-- START OF Data listing --
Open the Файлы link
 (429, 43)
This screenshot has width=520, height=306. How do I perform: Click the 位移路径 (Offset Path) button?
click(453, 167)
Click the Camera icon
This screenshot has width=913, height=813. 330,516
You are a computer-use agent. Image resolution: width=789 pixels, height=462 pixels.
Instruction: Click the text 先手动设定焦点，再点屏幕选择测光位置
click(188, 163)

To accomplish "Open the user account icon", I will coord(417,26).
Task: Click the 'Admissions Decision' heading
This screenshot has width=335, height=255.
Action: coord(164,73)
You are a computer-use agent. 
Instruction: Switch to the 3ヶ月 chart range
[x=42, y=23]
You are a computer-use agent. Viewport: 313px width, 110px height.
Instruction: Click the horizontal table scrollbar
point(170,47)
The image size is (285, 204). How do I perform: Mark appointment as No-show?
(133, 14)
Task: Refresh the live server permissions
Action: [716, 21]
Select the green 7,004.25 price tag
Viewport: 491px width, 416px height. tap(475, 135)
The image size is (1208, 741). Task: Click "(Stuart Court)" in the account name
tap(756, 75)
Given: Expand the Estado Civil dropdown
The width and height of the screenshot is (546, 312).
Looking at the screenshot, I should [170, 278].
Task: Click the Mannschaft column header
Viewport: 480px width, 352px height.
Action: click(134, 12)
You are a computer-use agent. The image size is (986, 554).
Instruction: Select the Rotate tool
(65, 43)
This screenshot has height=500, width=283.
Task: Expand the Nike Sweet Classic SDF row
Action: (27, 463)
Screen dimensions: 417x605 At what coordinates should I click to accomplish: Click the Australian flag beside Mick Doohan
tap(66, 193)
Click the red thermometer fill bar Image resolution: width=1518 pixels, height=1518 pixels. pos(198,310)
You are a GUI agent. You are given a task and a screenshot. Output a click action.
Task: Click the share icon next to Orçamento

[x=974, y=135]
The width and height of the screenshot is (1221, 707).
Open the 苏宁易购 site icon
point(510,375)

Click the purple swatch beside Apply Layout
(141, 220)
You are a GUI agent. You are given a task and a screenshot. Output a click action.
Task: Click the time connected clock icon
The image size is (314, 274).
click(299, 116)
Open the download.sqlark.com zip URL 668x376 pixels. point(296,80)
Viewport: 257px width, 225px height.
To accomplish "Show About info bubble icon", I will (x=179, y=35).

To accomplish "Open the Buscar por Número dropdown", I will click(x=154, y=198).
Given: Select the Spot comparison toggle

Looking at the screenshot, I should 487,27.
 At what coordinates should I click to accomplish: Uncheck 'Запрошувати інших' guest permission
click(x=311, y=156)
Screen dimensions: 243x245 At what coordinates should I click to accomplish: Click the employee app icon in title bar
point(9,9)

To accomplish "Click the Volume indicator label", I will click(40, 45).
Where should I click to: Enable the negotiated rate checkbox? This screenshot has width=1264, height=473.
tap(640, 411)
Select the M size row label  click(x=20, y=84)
-- END OF Data listing --
* _What to do_
Reproduce every line of the material above verbatim, from the first line to the last.

* _Answer below_
Open the Файлы link
 (429, 43)
This screenshot has width=520, height=306. How do I perform: Click the 位移路径 (Offset Path) button?
click(453, 167)
Click the Camera icon
This screenshot has width=913, height=813. 330,516
You are a computer-use agent. Image resolution: width=789 pixels, height=462 pixels.
Instruction: Click the text 先手动设定焦点，再点屏幕选择测光位置
click(188, 163)

To accomplish "Open the user account icon", I will coord(417,26).
Task: Click the 'Admissions Decision' heading
This screenshot has width=335, height=255.
Action: coord(164,73)
You are a computer-use agent. 
Instruction: Switch to the 3ヶ月 chart range
[x=42, y=23]
You are a computer-use agent. Viewport: 313px width, 110px height.
Instruction: Click the horizontal table scrollbar
point(170,47)
The image size is (285, 204). How do I perform: Mark appointment as No-show?
(133, 14)
Task: Refresh the live server permissions
Action: [716, 21]
Select the green 7,004.25 price tag
Viewport: 491px width, 416px height. tap(475, 135)
The image size is (1208, 741). Task: Click "(Stuart Court)" in the account name
tap(756, 75)
Given: Expand the Estado Civil dropdown
The width and height of the screenshot is (546, 312).
Looking at the screenshot, I should [170, 278].
Task: Click the Mannschaft column header
Viewport: 480px width, 352px height.
Action: click(134, 12)
You are a computer-use agent. The image size is (986, 554).
Instruction: Select the Rotate tool
(65, 43)
This screenshot has height=500, width=283.
Task: Expand the Nike Sweet Classic SDF row
Action: (27, 463)
Screen dimensions: 417x605 At what coordinates should I click to accomplish: Click the Australian flag beside Mick Doohan
tap(66, 193)
Click the red thermometer fill bar Image resolution: width=1518 pixels, height=1518 pixels. pos(198,310)
You are a GUI agent. You are given a task and a screenshot. Output a click action.
Task: Click the share icon next to Orçamento

[x=974, y=135]
The width and height of the screenshot is (1221, 707).
Open the 苏宁易购 site icon
point(510,375)

Click the purple swatch beside Apply Layout
(141, 220)
You are a GUI agent. You are given a task and a screenshot. Output a click action.
Task: Click the time connected clock icon
The image size is (314, 274).
click(299, 116)
Open the download.sqlark.com zip URL 668x376 pixels. point(296,80)
Viewport: 257px width, 225px height.
To accomplish "Show About info bubble icon", I will (x=179, y=35).

To accomplish "Open the Buscar por Número dropdown", I will click(x=154, y=198).
Given: Select the Spot comparison toggle

Looking at the screenshot, I should 487,27.
 At what coordinates should I click to accomplish: Uncheck 'Запрошувати інших' guest permission
click(x=311, y=156)
Screen dimensions: 243x245 At what coordinates should I click to accomplish: Click the employee app icon in title bar
point(9,9)

To accomplish "Click the Volume indicator label", I will click(40, 45).
Where should I click to: Enable the negotiated rate checkbox? This screenshot has width=1264, height=473.
tap(640, 411)
Select the M size row label  click(x=20, y=84)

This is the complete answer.